- Rosyjska Prokuratura Generalna złożyła wniosek o fonogram i stenogram rozmowy telefonicznej. Informacje na jej temat wymagają oceny rosyjskich organów śledczych. Prokuratura skierowała także do Polski wniosek o pomoc prawną - stwierdził rzecznik rosyjskiej prokuratury Andriej Iwanow.
Chodzi o rozmowę telefoniczną, jaką 10 kwietnia odbyli Lech i Jarosław Kaczyńscy. Prezydent Polski przebywał wtedy na pokładzie samolotu Tu-154, który leciał do Smoleńska, gdzie rozbił się w katastrofie.
Według agencji TASS, rosyjska prokuratura poinformowała, że powodem złożenia wniosku są "rozpowszechnione w mediach w Polsce nowe informacje". Chodzi m.in. o wywiad byłego sędziego Wojciecha Łączewskiego dla "Gazety Wyborczej.
W rozmowie Łączewski stwierdził, że "posiada ogromną wiedzę o tym, co wyczyniało CBA za czasów Mariusza Kamińskiego, zna też zapis ostatniej rozmowy braci Kaczyńskich".
Polska wnioskuje o areszt trzech kontrolerów
We wrześniu 2020 roku Prokuratura Krajowa poinformowała, że wystąpiła z wnioskiem o tymczasowe aresztowanie trzech kontrolerów, którzy 10 kwietnia 2010 r. pełnili służbę na lotnisku w Smoleńsku.

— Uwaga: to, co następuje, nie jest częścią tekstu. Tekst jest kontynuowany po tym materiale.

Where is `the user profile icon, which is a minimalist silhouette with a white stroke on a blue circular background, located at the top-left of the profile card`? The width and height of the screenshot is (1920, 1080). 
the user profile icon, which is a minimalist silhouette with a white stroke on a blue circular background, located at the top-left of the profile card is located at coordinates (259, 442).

Zarzuty dotyczyły artykułu 173 Kodeksu karnego - spowodowania katastrofy w ruchu powietrznym, skutkującej śmiercią wielu osób.
– Zarzuty, które postawiono kontrolerom dotyczą umyślnego spowodowania katastrofy w ruchu powietrznym, skutkującego śmiercią wielu osób – mówiła rzeczniczka PK Ewa Bialik.

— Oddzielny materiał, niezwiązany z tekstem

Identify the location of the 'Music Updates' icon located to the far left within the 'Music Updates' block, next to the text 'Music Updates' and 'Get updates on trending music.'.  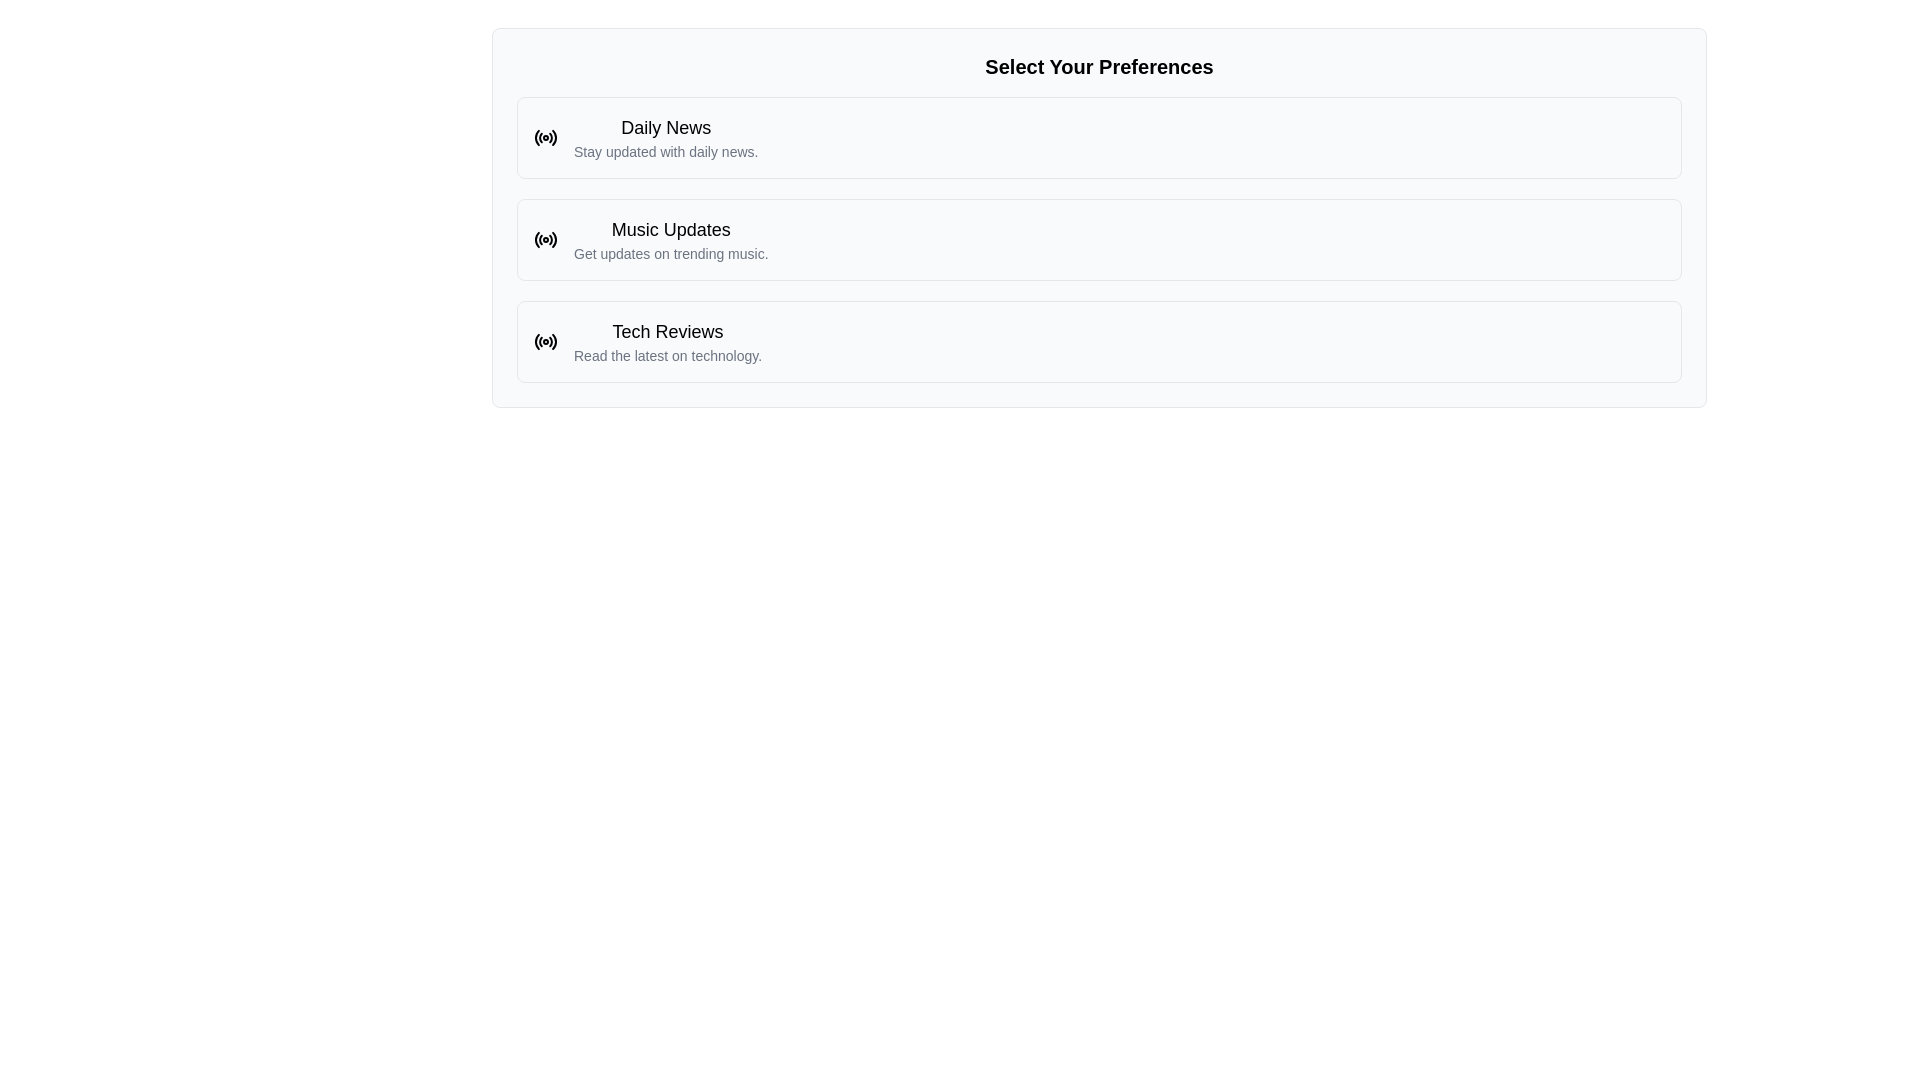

- Już w 2018 roku fałszywe sprowadzanie samolotu przez kontrolerów lotu zostało udowodnione przez komisję w raporcie technicznym. Cieszę się, że zyskało to teraz taką konsekwencję w wymiarze prawnym, w działaniu prokuratury - stwierdził wtedy przewodniczący podkomisji smoleńskiej, były minister obrony narodowej Antoni Macierewicz.